Barguna Polytechnic Institute is a government-owned polytechnic institute in Bangladesh. It was established in 2006 at Barguna, in Barguna District.

The institute is situated at Barguna near the 'Khakdon' river in Bangladesh. It is about 3 km west of the main town of Barguna.

==History==
Barguna Polytechnic Institute was established in 2006.

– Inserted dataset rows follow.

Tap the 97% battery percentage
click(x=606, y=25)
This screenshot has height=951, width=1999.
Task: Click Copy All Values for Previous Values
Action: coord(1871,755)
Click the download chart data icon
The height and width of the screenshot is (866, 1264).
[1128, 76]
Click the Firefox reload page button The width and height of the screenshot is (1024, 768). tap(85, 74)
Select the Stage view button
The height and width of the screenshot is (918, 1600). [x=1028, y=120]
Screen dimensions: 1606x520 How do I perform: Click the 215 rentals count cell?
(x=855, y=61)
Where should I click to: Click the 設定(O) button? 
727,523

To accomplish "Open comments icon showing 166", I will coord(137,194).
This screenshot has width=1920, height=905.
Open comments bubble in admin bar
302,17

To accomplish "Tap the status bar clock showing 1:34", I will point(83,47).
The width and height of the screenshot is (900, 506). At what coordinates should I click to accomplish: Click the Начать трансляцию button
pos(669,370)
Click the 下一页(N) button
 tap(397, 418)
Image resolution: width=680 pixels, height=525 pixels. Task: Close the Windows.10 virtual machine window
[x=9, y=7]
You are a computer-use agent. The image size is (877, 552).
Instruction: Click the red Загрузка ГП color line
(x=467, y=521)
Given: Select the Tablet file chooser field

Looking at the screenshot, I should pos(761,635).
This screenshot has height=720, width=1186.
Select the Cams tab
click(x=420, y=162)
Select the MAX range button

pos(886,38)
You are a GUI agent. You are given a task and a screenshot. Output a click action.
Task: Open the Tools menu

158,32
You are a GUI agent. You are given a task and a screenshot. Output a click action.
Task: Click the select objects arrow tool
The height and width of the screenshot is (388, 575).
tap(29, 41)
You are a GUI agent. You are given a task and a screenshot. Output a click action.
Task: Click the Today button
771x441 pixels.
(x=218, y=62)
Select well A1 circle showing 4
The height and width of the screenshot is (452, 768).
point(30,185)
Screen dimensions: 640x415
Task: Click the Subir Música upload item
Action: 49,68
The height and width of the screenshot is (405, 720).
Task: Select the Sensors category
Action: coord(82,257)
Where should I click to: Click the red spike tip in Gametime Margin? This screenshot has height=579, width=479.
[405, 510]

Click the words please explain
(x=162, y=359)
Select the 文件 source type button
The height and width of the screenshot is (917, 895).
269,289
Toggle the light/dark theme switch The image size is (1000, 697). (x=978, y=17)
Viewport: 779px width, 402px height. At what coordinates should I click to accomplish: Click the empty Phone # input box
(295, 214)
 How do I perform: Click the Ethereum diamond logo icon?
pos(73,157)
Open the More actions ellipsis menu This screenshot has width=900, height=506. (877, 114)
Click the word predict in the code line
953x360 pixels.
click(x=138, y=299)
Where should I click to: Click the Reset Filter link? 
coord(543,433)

Student protests in June 2013 demanded the removal of Principal AZM Masudur Rahman over accusations of corruption and sexual harassment, allegations that he denied. The upazila nirbahi officer (UNO) formed a committee, led by the heads of the polytechnic's five departments, to investigate the charges. The Barguna-Mathbaria-Khulna road, on which the polytechnic is located, was blocked by protesters on multiple occasions. As the committee's investigation continued without result, the demonstrations became increasingly violent, culminating in a 19 June clash between police and about a thousand students in which 50 students and 5 police were injured, and 13 students were arrested. After that, students avoided campus, bringing classes to a halt. On 30 June, Mainul Ahsan was appointed acting principal, replacing Rahman, but the standoff between the administration and students continued for at least another 10 days.

== Academics ==
The polytechnic offers a four-year course of study leading to a Diploma in Engineering in one of five specialities:
1. Computer Technology
2. Electronics Technology
3. Civil Technology
4. Environment Technology
5. Refrigeration and air conditioning Technology

Candidates have to take an admission test to be admitted. There are two shifts of classes, the first shift in the morning and the second shift later in the day.